説明

リチウム二次電池用負極材料とその製造方法およびリチウム二次電池

【課題】安全性が高くサイクル安定性に優れた新規なリチウム二次電池用負極材料およびその製法ならびにこれを用いたリチウム二次電池の提供。
【解決手段】N、C、B、F、P、Sの少なくとも1つの元素をアニオンとして含有するチタン化合物と、リチウム化合物またはリチウムチタン化合物との混合物を不活性ガス雰囲気中で熱処理する。これによって、安全性が高く急速充放電が可能で、優れたサイクル特性を持つ高性能リチウム二次電池用負極材料が容易に得られる。

【発明の詳細な説明】
【技術分野】
【0001】
本発明は、安全性が高く急速充放電が可能で、優れたサイクル特性を持つ高性能リチウム二次電池用負極材料およびその製造方法、ならびにそれを用いたリチウム二次電池に関するものである。
【背景技術】
【0002】
携帯電話やモバイルパソコン等のユビキタス機器の発展や、環境問題に対する関心の高まりを背景としたハイブリッド自動車や電気自動車等の電動車両に対する需要の増大などから、高エネルギー密度で単電池の電圧が高いリチウム二次電池の利用が近年急増している。
【0003】
リチウム二次電池の負極材料としては、エネルギー密度の観点から見れば最も還元力が強く原子量も小さな金属リチウムが望ましいが、充電時に負極上にリチウムデンドライトが発生しやすく、サイクル寿命や安全性に大きな問題がある。そのため、現状のリチウム二次電池においてはリチウムの挿入脱離が可能でリチウムの電極電位に対して0〜1Vの電位を有する炭素材料が広く用いられている。
【0004】
しかし、炭素負極は過充電によりリチウム金属の析出が起こりやすく、また、温度が上昇すると有機電解液の炭素表面における分解反応が熱暴走しやすいことから、電池の安全性に問題がある。また、炭素負極へのリチウムの脱挿入に伴い結晶格子が膨張・収縮するため、大電流による急速充放電にも適していない。

§ **解くべき問題**:
1. 提示文によると、炭素負極が大電流による急速充放電に向かない理由は何ですか。1〜3文で説明してください。
2. 提示文の「リチウム二次電池用負極材料とその製造方法およびリチウム二次電池」から「二次電池に関するものである。」までの箇所を、一字一句変えずに引用してください。

§ **データ内容**:
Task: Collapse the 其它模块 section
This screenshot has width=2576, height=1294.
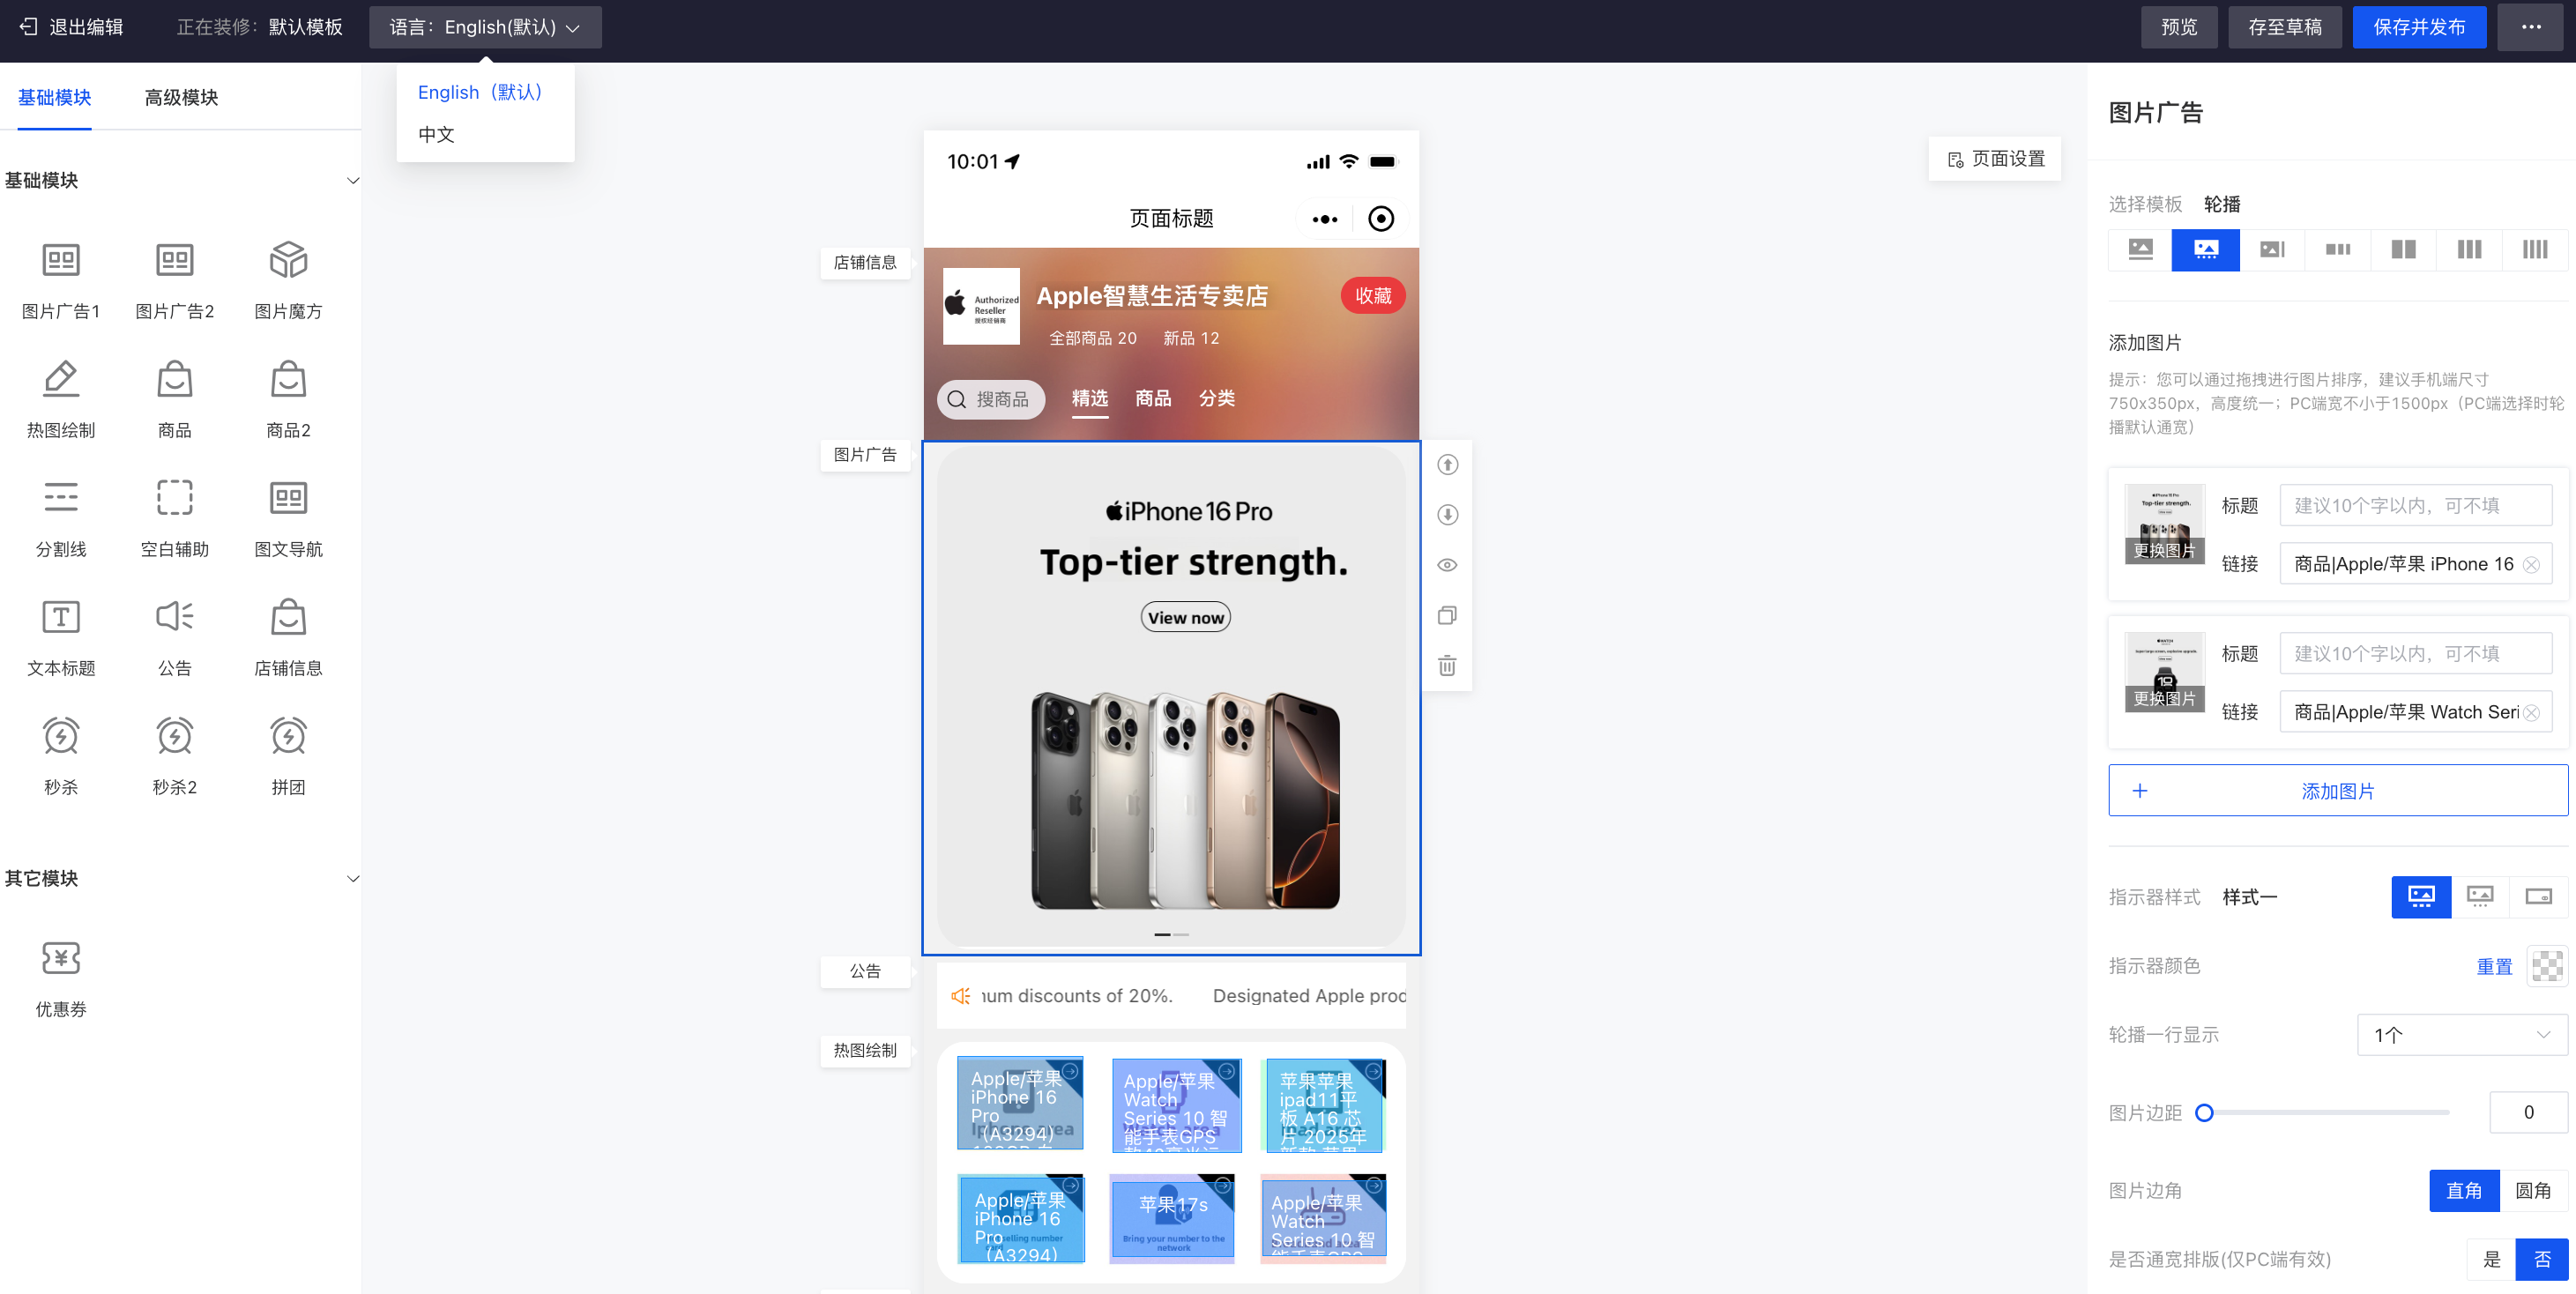Action: (352, 879)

§ **回答一覧**:
1. 炭素負極では、リチウムの脱挿入に伴って結晶格子が膨張・収縮するためです。

2.
リチウム二次電池用負極材料とその製造方法およびリチウム二次電池

【課題】安全性が高くサイクル安定性に優れた新規なリチウム二次電池用負極材料およびその製法ならびにこれを用いたリチウム二次電池の提供。
【解決手段】N、C、B、F、P、Sの少なくとも1つの元素をアニオンとして含有するチタン化合物と、リチウム化合物またはリチウムチタン化合物との混合物を不活性ガス雰囲気中で熱処理する。これによって、安全性が高く急速充放電が可能で、優れたサイクル特性を持つ高性能リチウム二次電池用負極材料が容易に得られる。

【発明の詳細な説明】
【技術分野】
【0001】
本発明は、安全性が高く急速充放電が可能で、優れたサイクル特性を持つ高性能リチウム二次電池用負極材料およびその製造方法、ならびにそれを用いたリチウム二次電池に関するものである。